A Theoretical and Empirical Analysis of Everlasting Options

Motivation

For most people Friday is one of the best days of the week — the weekend is ahead with time to relax and enjoy. However, for those in the crypto options market-making business, Friday at 8:00am UTC is perhaps the most intense moment for the entire week. This is when major maturities such as the weekly, monthly, and quarterly options expire.

Why is this such a big deal?

Market-makers generally like to stay delta-neutral, meaning they hedge their positions in such a way that they won’t make or lose money if the price of the underlier moves by a small amount.  This is because they generally don’t have an opinion about changes in the underlying asset price, and don’t want to be exposed to the risk of it changing. Because the instruments market-makers use to stay delta neutral generally don’t expire, while the options themselves do, when options expire on Friday, this results in a significant change to the overall delta exposure for the entire portfolio. Let’s consider an example for BTC Deribit options which are cash-settled:

  • Suppose it’s several hours before expiry and the market-maker has +100 BTC call options in their inventory.
  • Let's say the delta for each individual call is +0.99 which means for a +1.00% change in BTC, the underlying call should theoretically move by +0.99%.
  • The market-maker has an options delta exposure of +99 BTC (0.99 x 100) and will be short 99 BTC worth of the underlying futures to ensure a flat delta profile (0 delta exposure).
Fig 1: Delta-Hedged Exposure

Now suppose a few hours pass and the options expire in the money. This will completely change the delta exposure of the market-maker’s portfolio:

  • Initial delta exposure: +99 BTC (options) - 99 BTC (futures) = 0 BTC
  • Post options expiry delta exposure: -99 BTC (futures)
Fig 2: Post-Expiry Delta Exposure

Right after the expiry, the market-maker is left with a massive delta exposure to the futures but no offsetting exposure in the options. Most market-makers will anticipate this in advance and calculate their post expiry delta exposure to hedge their book accordingly. Nevertheless, they will still have to constantly monitor their post expiration risk and prepare their hedging plan in advance. Even option traders who want to make directional bets must carefully roll their positions into new maturities once they expire. Overall, in either case, the fact that options expire in the first place is the root cause for this intense monitoring — the wrong trade could lead to disastrous consequences.


A Potential Solution

Inspired by the wildly successful cryptocurrency perpetual futures product, Dave White and Sam Bankman-Fried proposed a new way to think about trading options. An everlasting option has similar characteristics to a normal option but it can be traded like a perpetual futures contract such that it doesn’t expire. Instead of a trader having to constantly roll their options after each expiry, they could simply trade an everlasting option and maintain perpetual exposure to the option.

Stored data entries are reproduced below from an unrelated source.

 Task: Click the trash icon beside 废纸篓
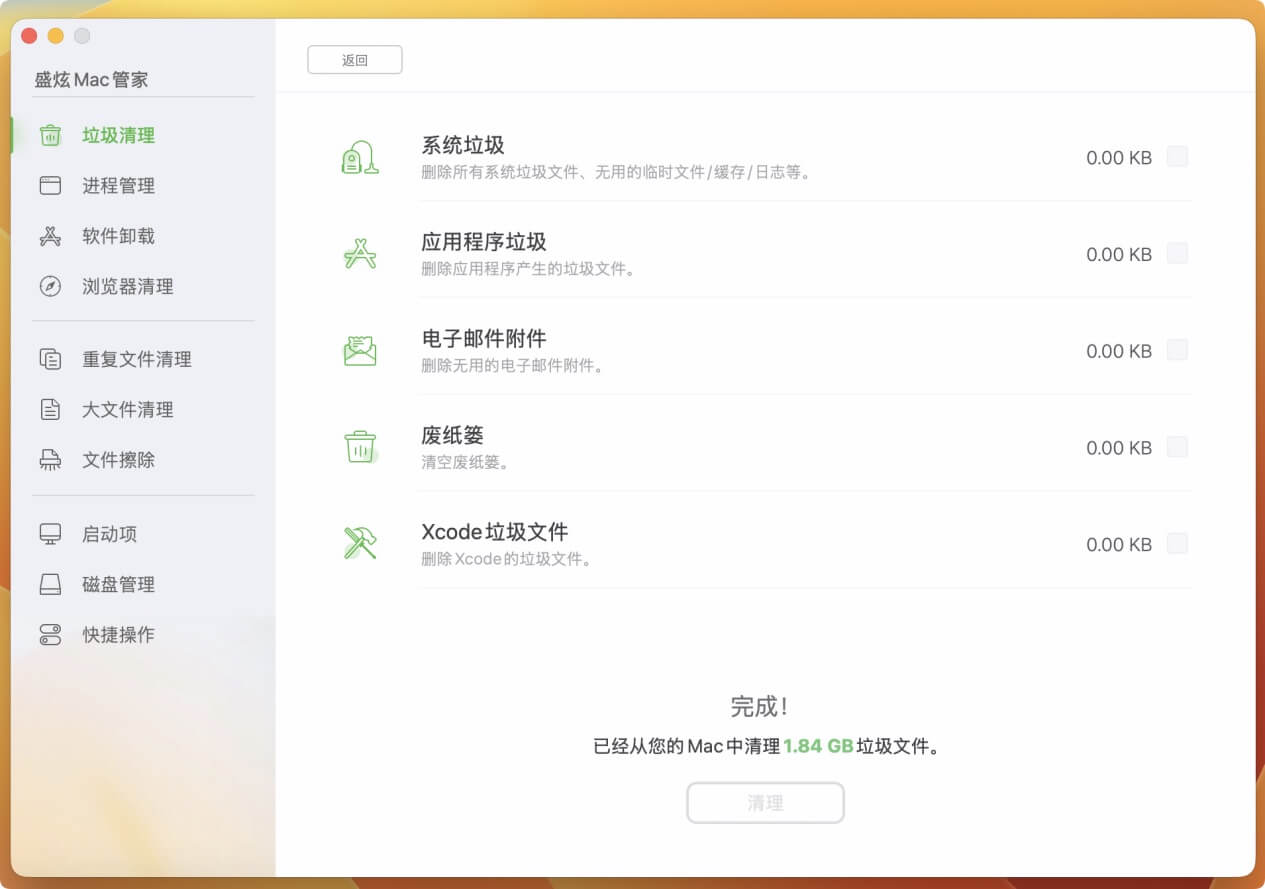click(x=360, y=447)
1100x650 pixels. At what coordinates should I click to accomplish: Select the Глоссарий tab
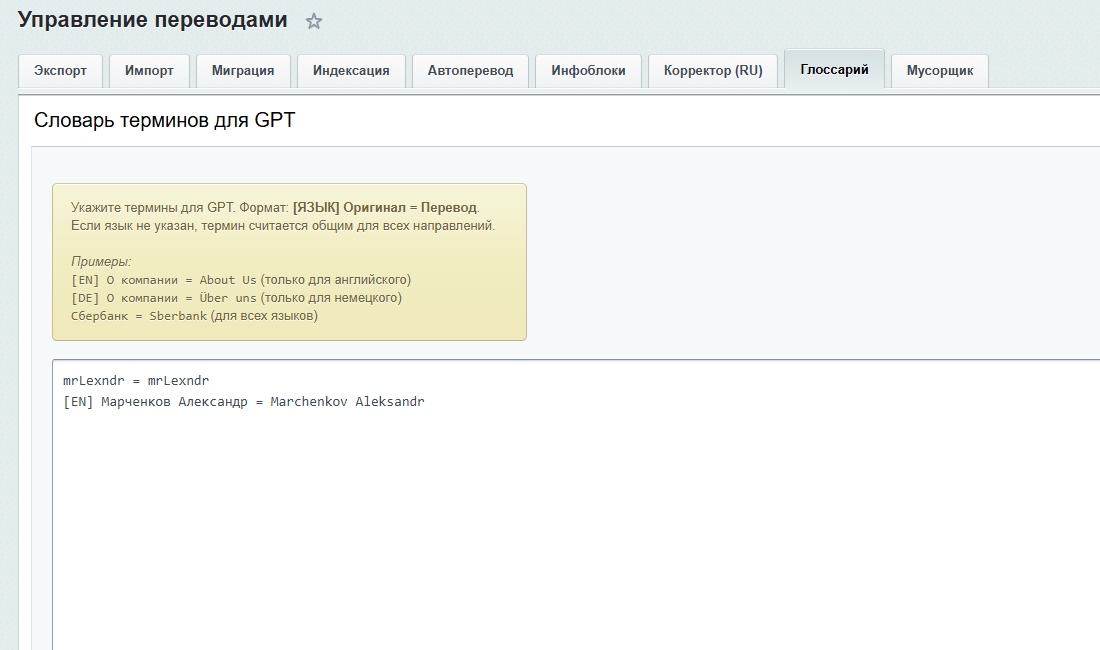pyautogui.click(x=834, y=70)
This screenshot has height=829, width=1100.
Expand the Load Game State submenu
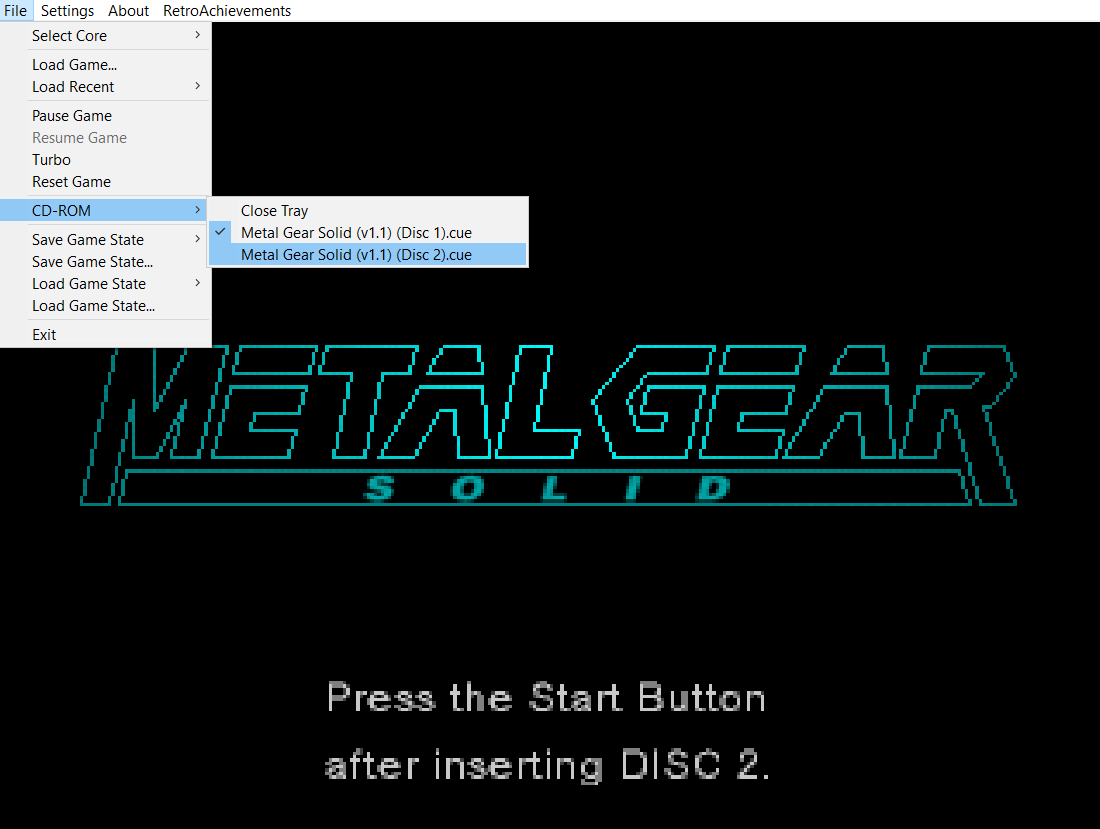[x=88, y=283]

An everlasting option can be replicated with a basket of options with different maturities. In the original paper each option was weighted in an exponentially weighted arithmetic manner (ie: first option = 50%, second option = 25%, third option = 12.5% etc…) which makes its replication relatively simple.

Similar to perpetual futures contracts, an everlasting option has a funding fee which needs to be paid on a recurring basis. In our analysis, the funding fee will be paid on a daily basis and is calculated as the difference between the everlasting option price (before funding) and everlasting option payoff.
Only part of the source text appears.